We have $\sup(A+B)=\sup(A)+\sup(B) $.Thus, we have $\sup(\sum\limits_{i=1}^{n}X_i)=\sum\limits_{i=1}^{n}(\sup X_{i})$ for every finite integer $n\in\mathbb{N}$. However, what about the set sequence? More specifically, we have a set sequence $X_i$ and $X_i \subset \mathbb{R}^{+}$ for each $i\in\mathbb{N}$, that is to say, for each $x\in X_i$, $x\geq 0$, this guarantees the existence of $\sum\limits_{i=1}^{\infty}x_i(x_i\in X_i)$, whatever it is finite or infinite, so that we can talk about $\sup(\sum\limits_{i=1}^{\infty}X_i)$. I wonder whether $\sup(\sum\limits_{i=1}^{\infty}X_i)$ is equal to $\sum\limits_{i=1}^{\infty}(\sup X_i)$ just as finite circumstance. I get a wrong proof like this: fix $b\in\sum\limits_{i=2}^{\infty}X_i$,then for every $a\in X_1, a=a+b-b$, like we did in finite circumstance. But i soon realize we can't have $a=a+b-b$, since b maybe is infinite. If $\sup(\sum\limits_{i=1}^{\infty}X_i)=\sum\limits_{i=1}^{\infty}(\sup X_i)$, how to prove it. If not, how to get a countexample. Thanks!
2 Answers
For any $\epsilon > 0$, there are $x_i \in X_i$ with $x_i > \sup(X_i) - 2^{-i} \epsilon$, so $$ \sup\left(\sum_{i=1}^\infty X_i\right) \ge \sum_{i=1}^\infty x_i \ge \sum_{i=1}^\infty \left( \sup(X_i) - 2^{-i} \epsilon \right) = \sum_{i=1}^\infty \sup(X_i) - \epsilon $$ so taking $\epsilon \to 0$, we get $$\sup\left(\sum_{i=1}^\infty X_i\right) \ge \sum_{i=1}^\infty \sup(X_i)$$ On the other hand, for any sequence with $x_i \in X_i$, $x_i \le \sup(X_i)$, so $$ \sum_{i=1}^\infty x_i \le \sum_{i=1}^\infty \sup(X_i)$$ so that $$\sup\left(\sum_{i=1}^\infty X_i \right) \le \sum_{i=1}^\infty \sup(X_i)$$
They seems equal.
To make sense, we assume that all the number sequences converge at $\mathbb{R}\cup\{\pm\infty\}$.
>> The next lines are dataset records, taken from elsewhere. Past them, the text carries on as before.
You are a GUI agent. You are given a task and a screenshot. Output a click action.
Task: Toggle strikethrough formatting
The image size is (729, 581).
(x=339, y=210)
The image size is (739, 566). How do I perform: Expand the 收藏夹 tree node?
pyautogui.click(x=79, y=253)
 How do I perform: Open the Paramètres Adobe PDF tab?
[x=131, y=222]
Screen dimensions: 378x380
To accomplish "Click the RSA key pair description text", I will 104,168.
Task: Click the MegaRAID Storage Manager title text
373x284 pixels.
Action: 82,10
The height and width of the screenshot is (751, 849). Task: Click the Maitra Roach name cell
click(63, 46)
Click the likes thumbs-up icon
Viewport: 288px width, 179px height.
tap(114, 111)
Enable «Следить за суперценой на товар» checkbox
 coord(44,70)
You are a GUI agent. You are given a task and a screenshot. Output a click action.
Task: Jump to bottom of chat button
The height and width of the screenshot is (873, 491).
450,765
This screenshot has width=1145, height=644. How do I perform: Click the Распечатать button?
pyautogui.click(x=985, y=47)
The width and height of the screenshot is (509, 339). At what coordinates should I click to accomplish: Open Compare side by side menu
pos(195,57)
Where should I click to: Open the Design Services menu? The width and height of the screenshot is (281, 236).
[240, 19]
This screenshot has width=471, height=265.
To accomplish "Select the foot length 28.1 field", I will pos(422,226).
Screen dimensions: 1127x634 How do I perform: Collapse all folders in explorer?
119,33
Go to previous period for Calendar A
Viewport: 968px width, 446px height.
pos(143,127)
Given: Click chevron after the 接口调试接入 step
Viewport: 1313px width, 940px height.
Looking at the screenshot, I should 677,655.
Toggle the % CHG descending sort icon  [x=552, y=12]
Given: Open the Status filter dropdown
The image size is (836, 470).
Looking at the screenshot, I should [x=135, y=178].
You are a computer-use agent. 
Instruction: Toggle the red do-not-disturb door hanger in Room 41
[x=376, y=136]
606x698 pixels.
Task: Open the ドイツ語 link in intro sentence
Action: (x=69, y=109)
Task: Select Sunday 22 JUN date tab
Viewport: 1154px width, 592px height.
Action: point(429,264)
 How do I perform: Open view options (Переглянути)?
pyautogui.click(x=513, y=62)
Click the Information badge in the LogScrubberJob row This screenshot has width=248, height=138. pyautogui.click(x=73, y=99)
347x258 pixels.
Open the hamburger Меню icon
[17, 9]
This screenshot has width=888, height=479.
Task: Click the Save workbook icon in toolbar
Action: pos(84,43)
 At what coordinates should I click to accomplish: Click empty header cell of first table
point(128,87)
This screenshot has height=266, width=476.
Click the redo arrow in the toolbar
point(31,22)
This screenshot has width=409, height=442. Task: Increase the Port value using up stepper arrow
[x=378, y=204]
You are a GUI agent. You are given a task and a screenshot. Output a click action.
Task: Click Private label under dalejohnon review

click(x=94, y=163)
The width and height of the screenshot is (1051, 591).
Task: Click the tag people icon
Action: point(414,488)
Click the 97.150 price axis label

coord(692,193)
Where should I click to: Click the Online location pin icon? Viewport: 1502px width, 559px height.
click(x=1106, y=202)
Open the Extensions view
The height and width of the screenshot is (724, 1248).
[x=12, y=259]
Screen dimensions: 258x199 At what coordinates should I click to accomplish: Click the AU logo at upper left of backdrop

$$a\in\sum_{i=1}^\infty X_i\implies a\le \sum_{i=1}^\infty \sup(X_i). $$Hence $$\sup(\sum_{i=1}^\infty X_i)\le \sum_{i=1}^\infty \sup(X_i). $$
On the other hand, $\forall \varepsilon>0, \forall i\in\mathbb{N}$, there exists $x_i\in X_i$ such that $x_i<\sup(X_i)-\varepsilon^i$. Then $$\sum_{i=1}^\infty x_i=\sum_{i=1}^\infty \sup(X_i)-\varepsilon^i=\sum_{i=1}^\infty \sup(X_i)-\frac{\varepsilon}{1-\varepsilon}. $$Hence we have $$\sup(\sum_{i=1}^\infty X_i)\ge \sum_{i=1}^\infty \sup(X_i)-\frac{\varepsilon}{1-\varepsilon}.$$
As $\varepsilon\to 0$, it is obvious that $$\sup(\sum_{i=1}^\infty X_i)\ge \sum_{i=1}^\infty \sup(X_i).$$